Es gibt Menschen, die freuen sich, wenn sie gefragt werden. Ich gehöre nicht mehr dazu. Jedenfalls nicht mehr automatisch. Ich habe an zu vielen Abendkassen von Konzerten gesessen und zu viele Fragen beantwortet, die teilweise zum Fremdschämen dämlich waren. Heute sind es Fragen wie „wann kommt denn die Abrechnung der Betreuung“ oder „du weißt doch bestimmt wie ich meine Jacke flicken kann“, die kann ich nur mit Grunzen beantworten will.
Finde! Es! Selbst! Heraus!
Was kostet die Welt?
Wo ist die Toilette?
Wo ist der Einlass?
Und wo geht es wieder raus?
Und wenn sie nicht gestorben sind, dann fragen sie noch heute.

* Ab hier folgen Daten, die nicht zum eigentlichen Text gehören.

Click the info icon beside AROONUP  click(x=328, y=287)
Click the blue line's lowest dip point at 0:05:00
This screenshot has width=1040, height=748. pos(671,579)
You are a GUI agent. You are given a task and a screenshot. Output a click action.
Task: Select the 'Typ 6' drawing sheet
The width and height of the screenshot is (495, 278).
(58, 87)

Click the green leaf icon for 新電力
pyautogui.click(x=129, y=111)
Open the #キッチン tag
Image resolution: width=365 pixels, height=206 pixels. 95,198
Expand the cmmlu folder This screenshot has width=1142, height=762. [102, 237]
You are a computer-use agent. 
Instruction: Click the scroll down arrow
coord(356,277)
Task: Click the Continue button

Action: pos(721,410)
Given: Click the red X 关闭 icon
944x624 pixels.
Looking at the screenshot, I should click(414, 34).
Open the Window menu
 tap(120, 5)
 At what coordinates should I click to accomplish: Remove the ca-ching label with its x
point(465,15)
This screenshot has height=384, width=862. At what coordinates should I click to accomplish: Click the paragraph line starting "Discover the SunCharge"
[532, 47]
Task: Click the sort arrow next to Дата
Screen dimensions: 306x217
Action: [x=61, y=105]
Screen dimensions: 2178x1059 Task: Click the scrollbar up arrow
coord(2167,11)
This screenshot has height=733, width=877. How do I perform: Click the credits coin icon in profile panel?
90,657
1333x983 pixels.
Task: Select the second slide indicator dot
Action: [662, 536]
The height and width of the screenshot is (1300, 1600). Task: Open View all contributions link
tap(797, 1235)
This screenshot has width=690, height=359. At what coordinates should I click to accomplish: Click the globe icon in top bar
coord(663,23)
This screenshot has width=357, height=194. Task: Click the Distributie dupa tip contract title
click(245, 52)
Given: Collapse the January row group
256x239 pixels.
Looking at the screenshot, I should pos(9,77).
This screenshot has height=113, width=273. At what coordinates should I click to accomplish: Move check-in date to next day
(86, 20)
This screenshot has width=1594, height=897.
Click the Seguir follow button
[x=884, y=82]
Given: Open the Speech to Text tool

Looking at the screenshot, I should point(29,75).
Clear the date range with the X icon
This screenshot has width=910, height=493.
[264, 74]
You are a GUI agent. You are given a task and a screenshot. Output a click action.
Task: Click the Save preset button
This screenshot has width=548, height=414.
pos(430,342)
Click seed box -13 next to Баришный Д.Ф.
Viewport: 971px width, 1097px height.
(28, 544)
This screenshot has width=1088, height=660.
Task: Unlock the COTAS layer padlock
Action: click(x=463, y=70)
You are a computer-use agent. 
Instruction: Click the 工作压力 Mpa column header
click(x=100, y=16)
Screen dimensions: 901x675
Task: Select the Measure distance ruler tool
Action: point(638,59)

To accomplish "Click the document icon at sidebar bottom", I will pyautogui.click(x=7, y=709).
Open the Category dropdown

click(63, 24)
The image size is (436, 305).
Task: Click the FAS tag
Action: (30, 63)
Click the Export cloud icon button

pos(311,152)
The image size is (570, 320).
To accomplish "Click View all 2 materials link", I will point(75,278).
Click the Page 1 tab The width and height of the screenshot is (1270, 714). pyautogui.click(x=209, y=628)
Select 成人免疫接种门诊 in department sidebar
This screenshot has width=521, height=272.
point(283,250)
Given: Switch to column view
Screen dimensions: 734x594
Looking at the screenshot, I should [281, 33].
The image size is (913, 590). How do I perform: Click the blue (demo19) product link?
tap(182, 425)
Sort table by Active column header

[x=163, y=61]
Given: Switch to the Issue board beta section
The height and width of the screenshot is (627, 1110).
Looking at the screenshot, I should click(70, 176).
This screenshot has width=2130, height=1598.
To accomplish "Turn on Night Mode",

Wie hast du denn gemerkt, dass du dir das Steißbein geprellt hast?
Ehrlich?
Sowas fragt man? Oder eher, Mann? Ja, jetzt überleg doch mal, woran ich das wohl gemerkt haben könnte. Da fällt mir so viel nicht zu ein. Eventuell – weiß ich nicht, wo das Steißbein überhaupt sitzt. Das weiß ja nun auch nicht Jeder. Für die, die es nicht wissen – es gibt dieser Tage zum Glück schon das Internet, und wenn es auch nicht für so viele Dinge sinnvoll ist, Informationen findet man doch ganz gut darin. Okay, natürlich auch Fake News, da muss man schon vorsichtig sein. Könnte ja auch am Kopf sitzen, das Steißbein. Nicht wahr?
Jedenfalls, woran habe ich das wohl gemerkt? Na? Wer kommt auch mit gesundem Menschenverstand von allein darauf? Wer? Hier bitte die Hand heben oder einen Kommentar schreiben!
Tatsächlich kann ich mich endlich wieder setzen. Das ist auch notwendig, bei all den Fragen, die mir tagtäglich gestellt werden. Manchmal an der Tür, manchmal werde ich auch extra dafür angerufen. Weil ich Expertin bin! Für Flicken auf Jacken, weil, ich bin Schneiderin. Und auch für die Frage, wann die Bestätigung für die jährliche Abrechnung der Betreuungskosten für K5 erfolgt. Weil, ich arbeite nebenbei noch bei der AWO. Einfach so. Weil ichs kann.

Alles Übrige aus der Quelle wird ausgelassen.